THE PROBLEM: From the data, return each line holding the word "Exploring".

[Records excerpted from a collection]
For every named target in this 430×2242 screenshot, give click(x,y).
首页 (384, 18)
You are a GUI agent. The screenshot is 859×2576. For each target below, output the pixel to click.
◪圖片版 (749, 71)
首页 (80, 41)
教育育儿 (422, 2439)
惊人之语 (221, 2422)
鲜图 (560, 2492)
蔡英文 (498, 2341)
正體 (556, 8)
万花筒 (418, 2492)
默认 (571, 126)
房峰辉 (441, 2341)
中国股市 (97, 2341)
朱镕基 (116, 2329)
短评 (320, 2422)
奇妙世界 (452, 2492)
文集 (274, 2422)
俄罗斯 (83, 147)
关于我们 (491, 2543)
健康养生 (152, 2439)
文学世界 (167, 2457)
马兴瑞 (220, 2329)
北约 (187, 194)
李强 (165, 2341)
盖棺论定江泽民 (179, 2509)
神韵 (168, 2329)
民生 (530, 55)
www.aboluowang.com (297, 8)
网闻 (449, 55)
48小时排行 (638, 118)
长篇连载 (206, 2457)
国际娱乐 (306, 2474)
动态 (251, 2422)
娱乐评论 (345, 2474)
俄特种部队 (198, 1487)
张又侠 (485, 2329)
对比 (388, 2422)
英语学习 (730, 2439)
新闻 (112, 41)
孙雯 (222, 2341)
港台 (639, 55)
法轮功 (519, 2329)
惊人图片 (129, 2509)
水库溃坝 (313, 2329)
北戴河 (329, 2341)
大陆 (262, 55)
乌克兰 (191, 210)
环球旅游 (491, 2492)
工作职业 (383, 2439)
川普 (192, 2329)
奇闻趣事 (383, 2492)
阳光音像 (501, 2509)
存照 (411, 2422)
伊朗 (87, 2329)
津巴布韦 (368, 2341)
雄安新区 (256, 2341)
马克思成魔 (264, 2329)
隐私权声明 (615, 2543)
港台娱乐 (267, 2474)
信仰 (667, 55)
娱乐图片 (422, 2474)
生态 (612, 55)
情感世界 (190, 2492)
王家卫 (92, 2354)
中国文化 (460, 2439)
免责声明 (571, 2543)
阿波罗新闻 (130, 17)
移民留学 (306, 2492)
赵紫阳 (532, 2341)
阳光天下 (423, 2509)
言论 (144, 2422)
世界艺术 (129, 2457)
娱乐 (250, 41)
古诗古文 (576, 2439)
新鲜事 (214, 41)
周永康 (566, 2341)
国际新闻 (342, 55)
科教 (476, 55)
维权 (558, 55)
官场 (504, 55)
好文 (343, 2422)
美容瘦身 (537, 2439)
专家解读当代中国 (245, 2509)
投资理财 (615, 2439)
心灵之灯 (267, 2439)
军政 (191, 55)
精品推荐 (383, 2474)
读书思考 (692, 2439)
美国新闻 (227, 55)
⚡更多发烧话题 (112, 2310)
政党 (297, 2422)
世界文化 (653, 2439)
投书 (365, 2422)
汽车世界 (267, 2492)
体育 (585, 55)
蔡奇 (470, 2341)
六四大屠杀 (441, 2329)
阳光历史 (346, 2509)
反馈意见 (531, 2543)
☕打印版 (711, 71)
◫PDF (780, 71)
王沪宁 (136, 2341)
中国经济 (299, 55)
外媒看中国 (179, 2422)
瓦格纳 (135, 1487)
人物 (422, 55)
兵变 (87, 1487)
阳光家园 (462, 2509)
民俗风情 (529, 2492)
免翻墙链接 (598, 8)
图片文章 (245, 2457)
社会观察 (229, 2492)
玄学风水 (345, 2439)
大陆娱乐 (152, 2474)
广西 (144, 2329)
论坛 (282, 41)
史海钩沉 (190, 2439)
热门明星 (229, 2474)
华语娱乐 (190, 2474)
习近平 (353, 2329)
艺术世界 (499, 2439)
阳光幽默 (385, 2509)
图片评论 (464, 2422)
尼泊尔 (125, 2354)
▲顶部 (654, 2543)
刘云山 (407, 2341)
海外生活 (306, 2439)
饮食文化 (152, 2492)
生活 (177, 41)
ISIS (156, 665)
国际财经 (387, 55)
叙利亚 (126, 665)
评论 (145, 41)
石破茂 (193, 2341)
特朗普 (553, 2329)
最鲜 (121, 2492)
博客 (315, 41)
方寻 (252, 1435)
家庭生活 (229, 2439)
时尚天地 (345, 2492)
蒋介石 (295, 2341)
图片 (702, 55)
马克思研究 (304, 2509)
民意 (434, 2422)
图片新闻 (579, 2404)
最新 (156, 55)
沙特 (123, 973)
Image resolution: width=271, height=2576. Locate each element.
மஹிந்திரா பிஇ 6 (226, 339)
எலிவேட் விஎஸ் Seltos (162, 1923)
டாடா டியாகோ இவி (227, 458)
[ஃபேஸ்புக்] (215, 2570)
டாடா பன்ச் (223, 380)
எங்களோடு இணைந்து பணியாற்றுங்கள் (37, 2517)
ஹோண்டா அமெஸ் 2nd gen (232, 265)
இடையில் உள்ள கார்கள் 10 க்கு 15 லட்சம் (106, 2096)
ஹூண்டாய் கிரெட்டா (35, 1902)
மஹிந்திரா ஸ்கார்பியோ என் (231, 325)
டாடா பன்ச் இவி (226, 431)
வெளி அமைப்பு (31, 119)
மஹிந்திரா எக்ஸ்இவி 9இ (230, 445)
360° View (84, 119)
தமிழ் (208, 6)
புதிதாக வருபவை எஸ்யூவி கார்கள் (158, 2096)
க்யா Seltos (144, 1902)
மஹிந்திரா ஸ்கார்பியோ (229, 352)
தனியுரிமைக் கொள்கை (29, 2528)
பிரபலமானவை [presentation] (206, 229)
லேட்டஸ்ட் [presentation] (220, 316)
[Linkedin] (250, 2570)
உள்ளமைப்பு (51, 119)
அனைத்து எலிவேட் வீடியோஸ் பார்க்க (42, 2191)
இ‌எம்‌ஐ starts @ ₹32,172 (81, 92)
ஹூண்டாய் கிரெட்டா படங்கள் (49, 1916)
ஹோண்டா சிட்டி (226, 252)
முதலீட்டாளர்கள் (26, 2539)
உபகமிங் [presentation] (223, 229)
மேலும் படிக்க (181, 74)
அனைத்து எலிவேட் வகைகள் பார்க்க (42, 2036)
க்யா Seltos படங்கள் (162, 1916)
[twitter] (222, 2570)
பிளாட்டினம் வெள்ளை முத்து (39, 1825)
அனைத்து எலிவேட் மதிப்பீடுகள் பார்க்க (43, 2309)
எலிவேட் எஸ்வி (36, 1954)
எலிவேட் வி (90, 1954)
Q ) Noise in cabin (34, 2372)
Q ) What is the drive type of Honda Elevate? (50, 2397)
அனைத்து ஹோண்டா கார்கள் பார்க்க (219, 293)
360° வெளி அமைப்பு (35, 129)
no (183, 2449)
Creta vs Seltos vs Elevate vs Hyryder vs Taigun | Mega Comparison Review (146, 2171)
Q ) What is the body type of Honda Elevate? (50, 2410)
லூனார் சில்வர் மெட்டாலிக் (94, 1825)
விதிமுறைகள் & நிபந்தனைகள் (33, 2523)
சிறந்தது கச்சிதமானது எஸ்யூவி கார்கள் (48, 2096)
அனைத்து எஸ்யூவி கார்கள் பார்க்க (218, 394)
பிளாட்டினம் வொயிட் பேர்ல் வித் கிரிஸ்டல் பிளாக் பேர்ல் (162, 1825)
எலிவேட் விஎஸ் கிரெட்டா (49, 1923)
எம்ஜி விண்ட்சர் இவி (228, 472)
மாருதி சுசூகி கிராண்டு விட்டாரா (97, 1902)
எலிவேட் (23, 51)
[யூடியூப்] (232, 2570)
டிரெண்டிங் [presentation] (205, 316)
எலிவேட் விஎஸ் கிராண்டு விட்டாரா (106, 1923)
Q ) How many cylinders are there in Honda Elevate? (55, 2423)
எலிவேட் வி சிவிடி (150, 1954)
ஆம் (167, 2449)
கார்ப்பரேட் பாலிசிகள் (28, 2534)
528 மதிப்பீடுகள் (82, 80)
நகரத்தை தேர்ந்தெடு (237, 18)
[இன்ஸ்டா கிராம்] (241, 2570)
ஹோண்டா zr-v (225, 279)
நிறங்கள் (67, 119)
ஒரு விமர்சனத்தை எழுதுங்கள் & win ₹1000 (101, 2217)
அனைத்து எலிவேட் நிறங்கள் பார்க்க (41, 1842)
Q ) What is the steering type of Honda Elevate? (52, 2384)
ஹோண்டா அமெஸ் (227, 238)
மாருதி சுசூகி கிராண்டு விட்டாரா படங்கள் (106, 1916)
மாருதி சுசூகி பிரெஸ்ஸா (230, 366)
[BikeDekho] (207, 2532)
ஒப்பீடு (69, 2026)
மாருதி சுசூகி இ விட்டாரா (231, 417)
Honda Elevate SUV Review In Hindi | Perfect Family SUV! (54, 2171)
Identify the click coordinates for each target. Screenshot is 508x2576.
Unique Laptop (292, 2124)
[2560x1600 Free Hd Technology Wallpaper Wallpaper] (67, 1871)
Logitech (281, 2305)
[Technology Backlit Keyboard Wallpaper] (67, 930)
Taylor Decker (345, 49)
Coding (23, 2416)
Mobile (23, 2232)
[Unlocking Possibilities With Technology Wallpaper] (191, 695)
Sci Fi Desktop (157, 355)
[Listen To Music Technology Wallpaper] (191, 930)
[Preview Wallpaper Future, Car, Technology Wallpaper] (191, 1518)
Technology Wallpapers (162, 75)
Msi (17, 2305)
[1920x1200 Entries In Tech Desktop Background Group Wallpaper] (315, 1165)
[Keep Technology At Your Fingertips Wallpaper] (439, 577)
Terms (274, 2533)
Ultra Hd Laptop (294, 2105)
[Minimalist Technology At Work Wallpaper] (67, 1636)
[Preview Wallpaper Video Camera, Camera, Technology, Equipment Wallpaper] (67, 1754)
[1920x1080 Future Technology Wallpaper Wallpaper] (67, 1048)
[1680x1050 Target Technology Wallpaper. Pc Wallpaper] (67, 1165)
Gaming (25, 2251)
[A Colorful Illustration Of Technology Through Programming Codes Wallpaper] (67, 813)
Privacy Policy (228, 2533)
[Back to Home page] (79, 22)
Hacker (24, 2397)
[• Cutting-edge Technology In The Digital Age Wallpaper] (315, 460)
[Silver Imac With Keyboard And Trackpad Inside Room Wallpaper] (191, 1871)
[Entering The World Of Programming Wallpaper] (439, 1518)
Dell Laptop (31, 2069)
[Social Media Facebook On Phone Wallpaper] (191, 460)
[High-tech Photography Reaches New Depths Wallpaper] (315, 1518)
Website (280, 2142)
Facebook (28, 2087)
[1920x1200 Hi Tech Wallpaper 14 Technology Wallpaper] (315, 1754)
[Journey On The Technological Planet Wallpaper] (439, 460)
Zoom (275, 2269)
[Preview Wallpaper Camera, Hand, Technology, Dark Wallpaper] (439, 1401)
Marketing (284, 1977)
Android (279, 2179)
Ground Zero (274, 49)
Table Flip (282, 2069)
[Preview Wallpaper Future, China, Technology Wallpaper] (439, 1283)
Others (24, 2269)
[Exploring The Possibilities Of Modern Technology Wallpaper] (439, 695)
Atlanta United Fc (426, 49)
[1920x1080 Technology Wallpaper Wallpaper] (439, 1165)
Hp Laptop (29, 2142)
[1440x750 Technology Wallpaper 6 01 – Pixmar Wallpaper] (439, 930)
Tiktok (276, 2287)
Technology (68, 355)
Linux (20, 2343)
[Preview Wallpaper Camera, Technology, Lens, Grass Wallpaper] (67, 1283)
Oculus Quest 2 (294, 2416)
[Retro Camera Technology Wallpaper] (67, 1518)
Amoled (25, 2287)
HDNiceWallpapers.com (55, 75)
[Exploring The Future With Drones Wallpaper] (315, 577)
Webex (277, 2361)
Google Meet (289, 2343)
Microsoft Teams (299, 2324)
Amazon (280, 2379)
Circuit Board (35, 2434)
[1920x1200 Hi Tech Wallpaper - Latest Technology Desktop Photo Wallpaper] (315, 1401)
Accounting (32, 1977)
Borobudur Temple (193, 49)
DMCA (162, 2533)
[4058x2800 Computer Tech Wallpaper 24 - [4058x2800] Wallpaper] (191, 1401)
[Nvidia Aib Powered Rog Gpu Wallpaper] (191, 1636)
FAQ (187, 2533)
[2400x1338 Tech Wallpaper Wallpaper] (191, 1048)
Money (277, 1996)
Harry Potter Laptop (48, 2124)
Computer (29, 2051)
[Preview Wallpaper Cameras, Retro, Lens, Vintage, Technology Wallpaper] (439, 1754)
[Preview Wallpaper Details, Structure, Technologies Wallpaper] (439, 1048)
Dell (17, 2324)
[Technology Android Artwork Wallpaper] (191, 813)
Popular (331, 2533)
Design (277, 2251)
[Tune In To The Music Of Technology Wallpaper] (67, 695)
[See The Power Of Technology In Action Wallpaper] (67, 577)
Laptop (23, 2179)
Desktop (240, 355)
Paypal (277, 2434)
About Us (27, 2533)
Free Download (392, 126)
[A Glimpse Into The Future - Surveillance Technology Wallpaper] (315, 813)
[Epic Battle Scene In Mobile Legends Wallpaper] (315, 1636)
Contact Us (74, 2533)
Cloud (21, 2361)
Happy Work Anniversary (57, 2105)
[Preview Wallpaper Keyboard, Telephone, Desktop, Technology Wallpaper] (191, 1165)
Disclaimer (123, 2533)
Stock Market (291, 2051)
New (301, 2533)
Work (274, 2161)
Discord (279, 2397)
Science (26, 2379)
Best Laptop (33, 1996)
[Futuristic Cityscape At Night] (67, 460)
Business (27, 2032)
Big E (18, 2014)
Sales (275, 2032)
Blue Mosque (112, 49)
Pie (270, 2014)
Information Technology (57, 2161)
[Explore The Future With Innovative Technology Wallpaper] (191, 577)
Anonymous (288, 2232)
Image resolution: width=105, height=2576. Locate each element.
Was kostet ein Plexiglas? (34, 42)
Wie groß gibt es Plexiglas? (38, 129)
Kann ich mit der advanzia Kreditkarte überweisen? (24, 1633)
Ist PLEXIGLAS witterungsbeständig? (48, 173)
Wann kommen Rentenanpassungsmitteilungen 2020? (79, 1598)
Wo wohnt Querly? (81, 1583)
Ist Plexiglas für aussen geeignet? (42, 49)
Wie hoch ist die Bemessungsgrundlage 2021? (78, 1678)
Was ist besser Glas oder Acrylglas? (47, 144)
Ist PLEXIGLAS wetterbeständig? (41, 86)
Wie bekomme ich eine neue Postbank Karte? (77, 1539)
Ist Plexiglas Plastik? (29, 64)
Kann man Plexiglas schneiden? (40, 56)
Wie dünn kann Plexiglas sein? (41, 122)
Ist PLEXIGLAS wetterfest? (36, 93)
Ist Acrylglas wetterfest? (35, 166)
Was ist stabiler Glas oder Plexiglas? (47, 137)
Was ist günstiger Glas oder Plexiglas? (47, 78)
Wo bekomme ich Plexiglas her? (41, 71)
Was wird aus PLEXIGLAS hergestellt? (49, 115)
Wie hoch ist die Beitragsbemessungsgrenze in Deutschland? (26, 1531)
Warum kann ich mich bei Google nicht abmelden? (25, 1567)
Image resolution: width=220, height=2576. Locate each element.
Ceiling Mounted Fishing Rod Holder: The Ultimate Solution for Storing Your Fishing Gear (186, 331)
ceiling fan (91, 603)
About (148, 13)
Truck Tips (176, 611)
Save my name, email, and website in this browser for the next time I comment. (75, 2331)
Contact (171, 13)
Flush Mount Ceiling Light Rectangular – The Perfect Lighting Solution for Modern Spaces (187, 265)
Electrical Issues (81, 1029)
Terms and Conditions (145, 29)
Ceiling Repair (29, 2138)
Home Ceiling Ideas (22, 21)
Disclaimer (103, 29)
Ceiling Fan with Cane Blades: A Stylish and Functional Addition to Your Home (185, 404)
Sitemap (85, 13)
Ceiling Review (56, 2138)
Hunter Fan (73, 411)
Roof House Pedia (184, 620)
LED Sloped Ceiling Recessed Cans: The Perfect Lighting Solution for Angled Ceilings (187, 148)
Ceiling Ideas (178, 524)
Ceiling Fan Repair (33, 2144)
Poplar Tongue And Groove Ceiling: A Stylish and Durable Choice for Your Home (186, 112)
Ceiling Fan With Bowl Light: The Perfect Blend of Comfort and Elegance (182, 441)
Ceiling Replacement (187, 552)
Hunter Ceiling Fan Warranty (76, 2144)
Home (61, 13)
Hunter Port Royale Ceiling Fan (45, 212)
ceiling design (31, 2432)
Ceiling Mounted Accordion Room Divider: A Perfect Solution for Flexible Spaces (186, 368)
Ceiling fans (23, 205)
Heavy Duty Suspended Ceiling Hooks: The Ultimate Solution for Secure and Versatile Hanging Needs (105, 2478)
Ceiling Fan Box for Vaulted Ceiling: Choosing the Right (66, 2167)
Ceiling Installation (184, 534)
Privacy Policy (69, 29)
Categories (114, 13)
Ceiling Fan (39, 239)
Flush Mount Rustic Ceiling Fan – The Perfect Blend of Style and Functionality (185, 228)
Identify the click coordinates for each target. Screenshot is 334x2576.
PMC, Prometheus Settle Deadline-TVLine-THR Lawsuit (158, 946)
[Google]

ANSWER TO THE PROBLEM:
[Exploring The Possibilities Of Modern Technology Wallpaper] (439, 695)
[Exploring The Future With Drones Wallpaper] (315, 577)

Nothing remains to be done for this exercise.